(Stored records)
____________________
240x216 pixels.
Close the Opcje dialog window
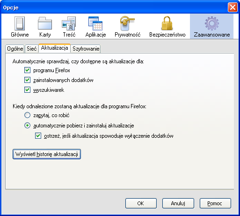(233, 7)
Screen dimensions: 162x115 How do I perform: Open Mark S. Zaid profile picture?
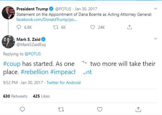coord(8,42)
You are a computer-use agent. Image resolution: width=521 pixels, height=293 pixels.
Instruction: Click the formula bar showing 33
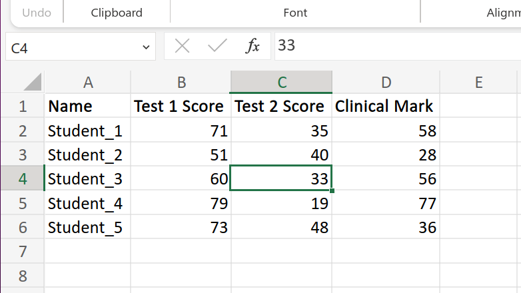393,46
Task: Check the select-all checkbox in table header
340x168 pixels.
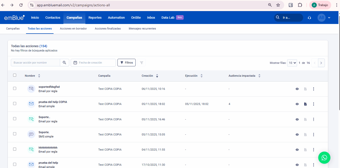Action: click(x=15, y=75)
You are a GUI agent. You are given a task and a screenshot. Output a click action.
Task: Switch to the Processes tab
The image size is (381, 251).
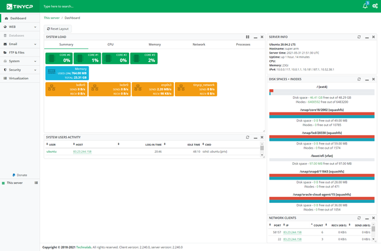(x=243, y=45)
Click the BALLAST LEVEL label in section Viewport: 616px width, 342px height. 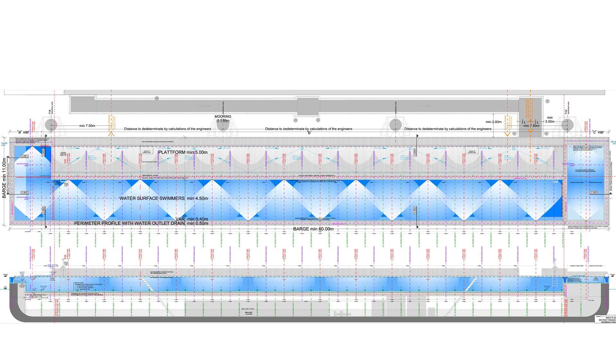pos(248,309)
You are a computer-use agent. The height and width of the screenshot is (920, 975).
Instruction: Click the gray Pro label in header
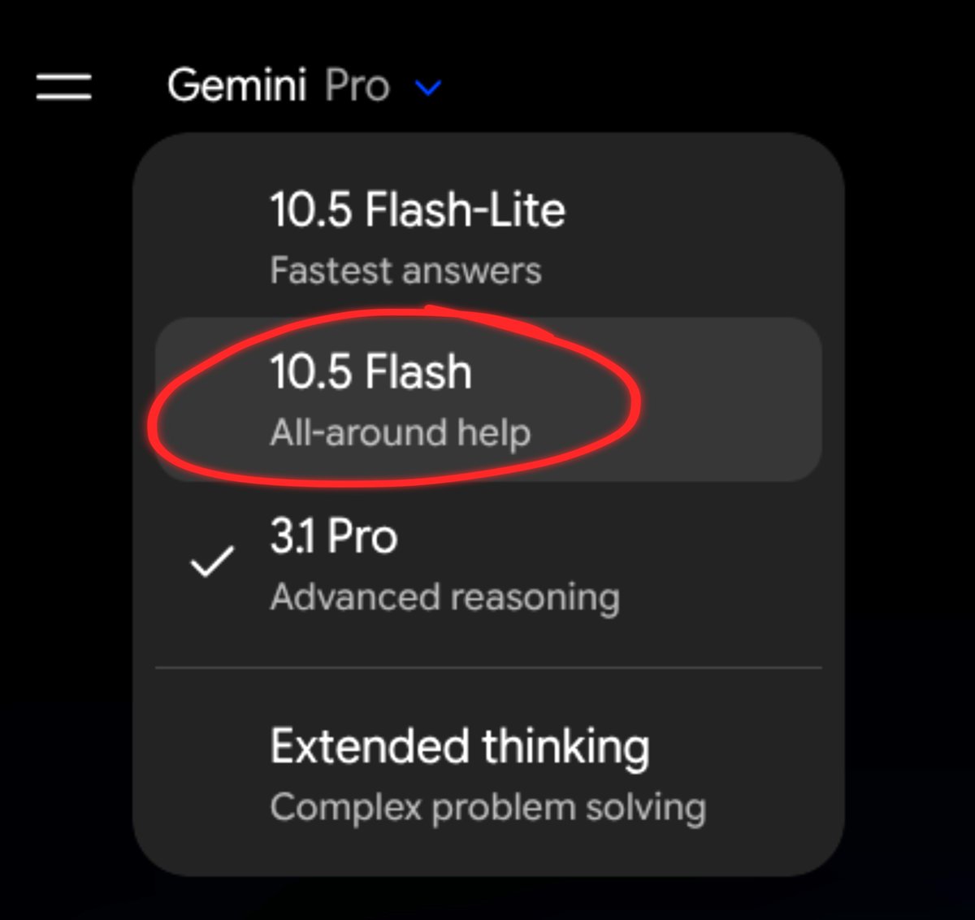click(x=357, y=86)
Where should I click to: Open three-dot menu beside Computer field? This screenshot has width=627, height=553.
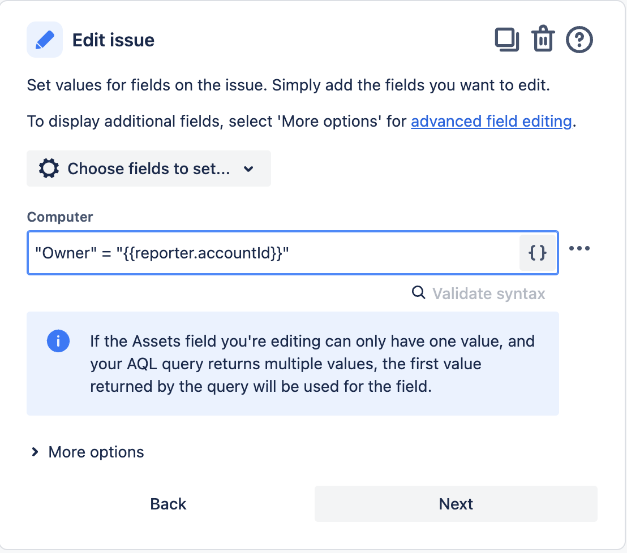[579, 248]
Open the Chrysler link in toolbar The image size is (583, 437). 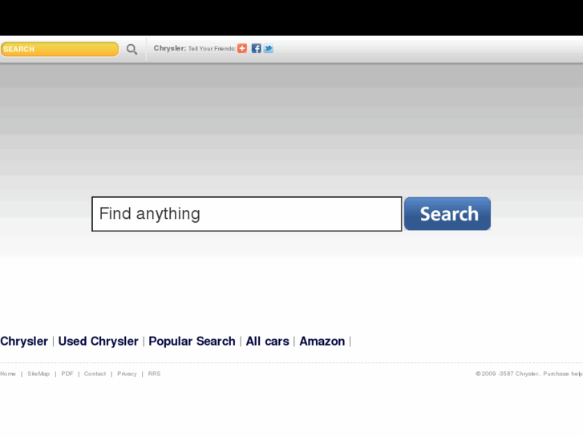pyautogui.click(x=169, y=48)
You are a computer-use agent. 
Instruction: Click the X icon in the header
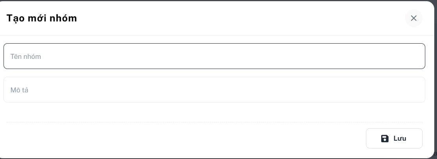point(414,18)
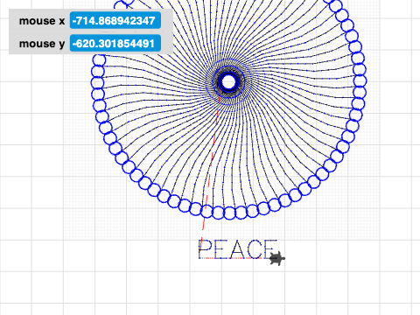Image resolution: width=420 pixels, height=315 pixels.
Task: Click the letter A in PEACE
Action: [236, 249]
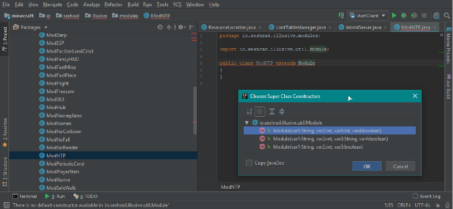The height and width of the screenshot is (209, 453).
Task: Sort constructors alphabetically in dialog
Action: click(x=249, y=111)
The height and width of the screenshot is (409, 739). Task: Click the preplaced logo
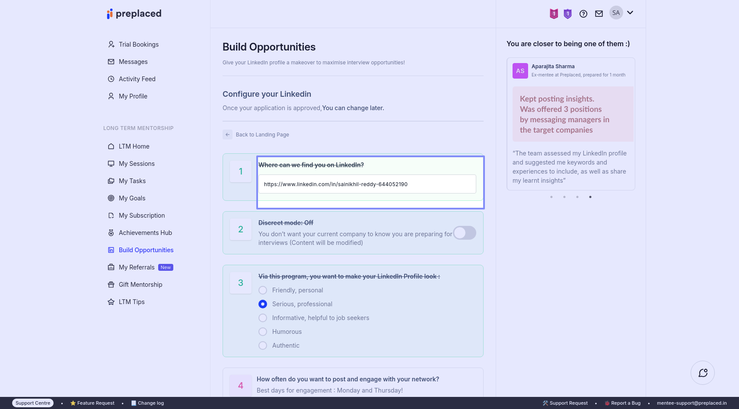(x=134, y=14)
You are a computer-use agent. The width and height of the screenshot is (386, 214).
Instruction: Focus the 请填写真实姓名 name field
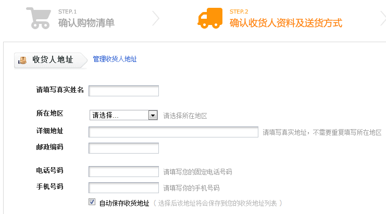point(123,91)
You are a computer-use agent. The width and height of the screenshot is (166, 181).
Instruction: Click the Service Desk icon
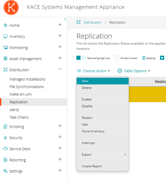pyautogui.click(x=5, y=149)
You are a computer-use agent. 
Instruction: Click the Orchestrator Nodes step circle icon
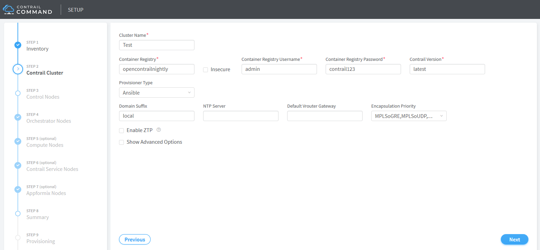click(x=18, y=117)

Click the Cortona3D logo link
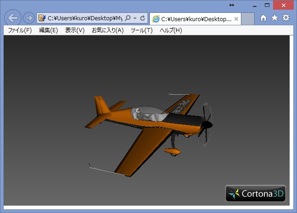[256, 193]
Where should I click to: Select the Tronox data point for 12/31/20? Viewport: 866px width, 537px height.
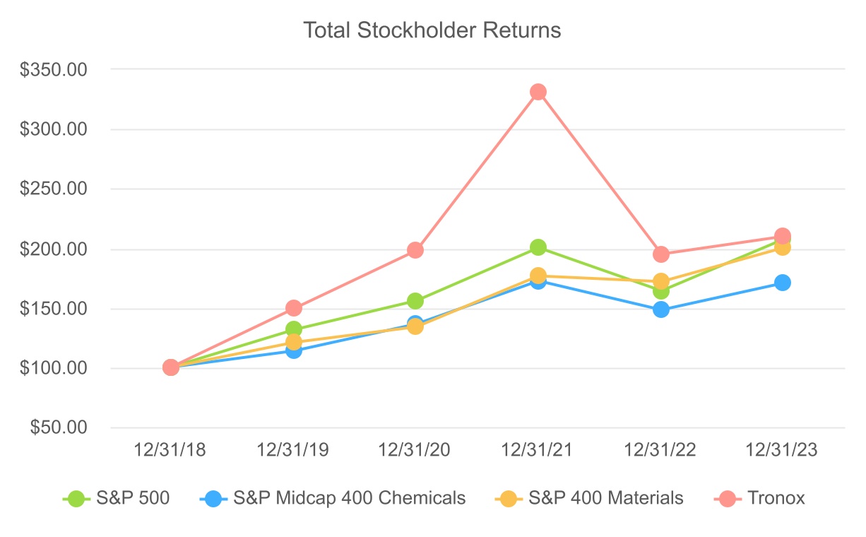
____________________
Exercise objective:
Would you copy each line of the records that contains "agent"?

Reply:
You are a computer-use agent. Image resolution: width=521 pixels, height=293 pixels.
You are a GUI agent. You are given a task and a screenshot. Output a click action.
You are a computer-use agent. The height and width of the screenshot is (920, 975).
You are a computer-use agent. 
You are a computer-use agent. The width and height of the screenshot is (386, 214).
You are a computer-use agent. The width and height of the screenshot is (166, 181).
You are a computer-use agent. 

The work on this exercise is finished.